A flurry of data and announcements helped boost the London stock market on 1 February, despite the political crisis in Egypt affecting global investor sentiment.
Media reports on 31 January and 1 February suggest Egypt’s economy has ground to a near halt with some disruption to trade routes. A rising oil price was attributed to concerns that the protests seen in Tunisia and Egypt could spread to oil producers in the region, affecting supply.
The outlook for Egypt remains uncertain, with the BBC reporting ‘huge rallies’ in Cairo and other cities on 1 February and calls for President Hosni Mubarak to leave office by Friday.
While there was some negative impact in the UK markets, manufacturing data published on 1 February by Markit and the Chartered Institute for Purchasing and Supply showed the UK manufacturing sector expanded at its fastest rate since the PMI (purchasing managers’ index) was carried out, 19 years ago.
Markit said: “Growth of both new orders and employment picked up sharply to the highest rates in the 19-year survey history, allowing manufacturers to ramp up production to the greatest extent since 1994.”
However, the index did identify significant inflationary pressures for firms with steep rises in raw materials and increasing costs in areas such as chemicals, cotton, energy, food products, metals and timber.

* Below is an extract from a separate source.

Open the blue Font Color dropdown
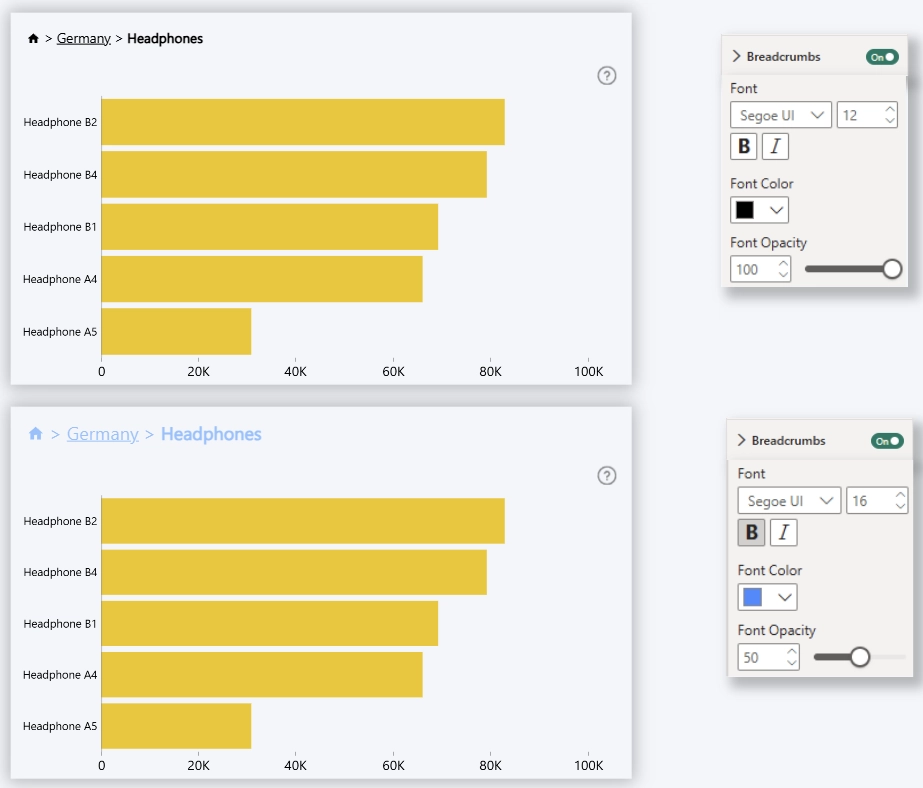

The PMI data, along with company announcements, boosted FTSE indices on the London Stock Exchange, as trading came to a close on 1 February, the FTSE 100, FTSE 250 and FTSE 300 were all up in the day.

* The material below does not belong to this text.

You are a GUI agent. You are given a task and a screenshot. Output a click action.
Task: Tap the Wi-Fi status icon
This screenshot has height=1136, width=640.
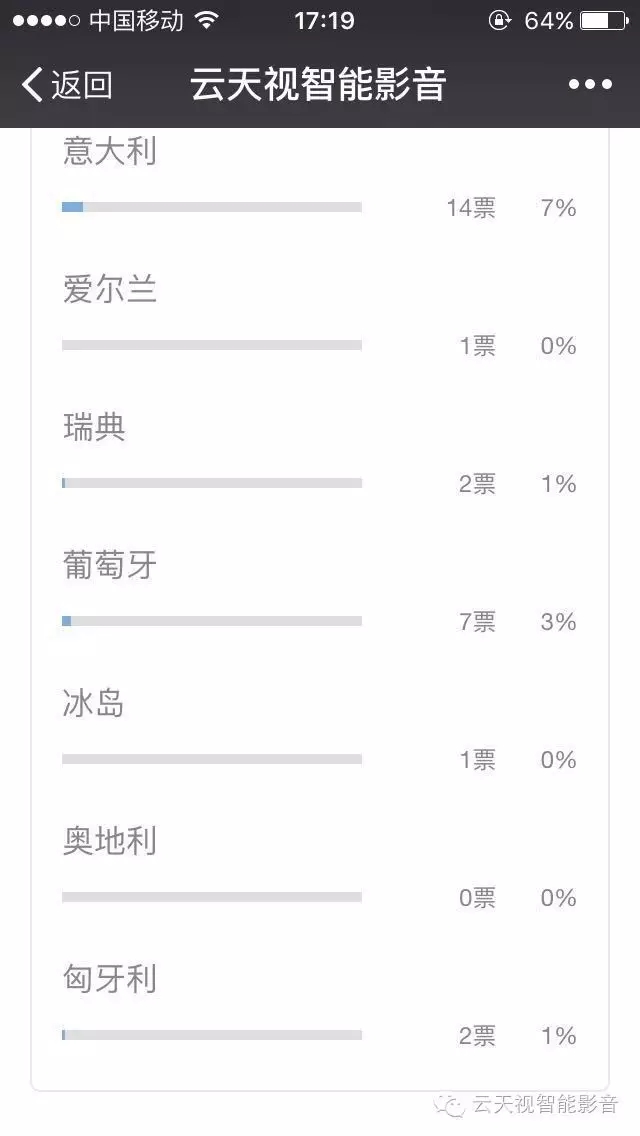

Amongst the announcements to the stock exchange on 1 February was the statement from confirming that it was resuming quarterly dividend payments to investors. The firm made a loss in 2010, but said 2011 would a year of ‘recovery and consolidation’ as it implemented changes identified to reduce operational risk and meet commitments from the oil spill in the Gulf of Mexico.
The long view for the UK
Publishing its latest forecast for the UK economy, the National Institute for Economic and Social Research said it expected the economy will grow by 1.5 per cent in 2011 and 1.8 per cent in 2012.
The NIESR said: “The economy will expand by 1.5 per cent, barely higher than the 1.4 per cent expansion in 2010. Some of the output lost to the exceptionally poor weather in late 2010, when GDP fell by 0.5 per cent, will be regained in early 2011, but the average rate of growth across the two quarters will be just 0.1 per cent. With the recovery so subdued, this year’s surge in inflation will peter out and CPI inflation will fall to 1.8 per cent in 2012.”
The NIESR also predicts that growth will be largely supported by net trade, expecting UK exports to increase by a greater amount than imports, reflecting a ‘belated response by exporters to a more competitive pound and the opportunities of faster-growing foreign markets.’